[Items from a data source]
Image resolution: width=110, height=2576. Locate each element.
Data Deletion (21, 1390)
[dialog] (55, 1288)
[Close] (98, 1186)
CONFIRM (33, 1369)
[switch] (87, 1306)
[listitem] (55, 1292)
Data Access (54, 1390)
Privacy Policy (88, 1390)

● AIM OF THE TASK
Take the lines from the one containing "Data Deletion (21, 1390)" through the final line of the entries above, and set them down exactly, with nothing added.

● RESULT BELOW
Data Deletion (21, 1390)
[dialog] (55, 1288)
[Close] (98, 1186)
CONFIRM (33, 1369)
[switch] (87, 1306)
[listitem] (55, 1292)
Data Access (54, 1390)
Privacy Policy (88, 1390)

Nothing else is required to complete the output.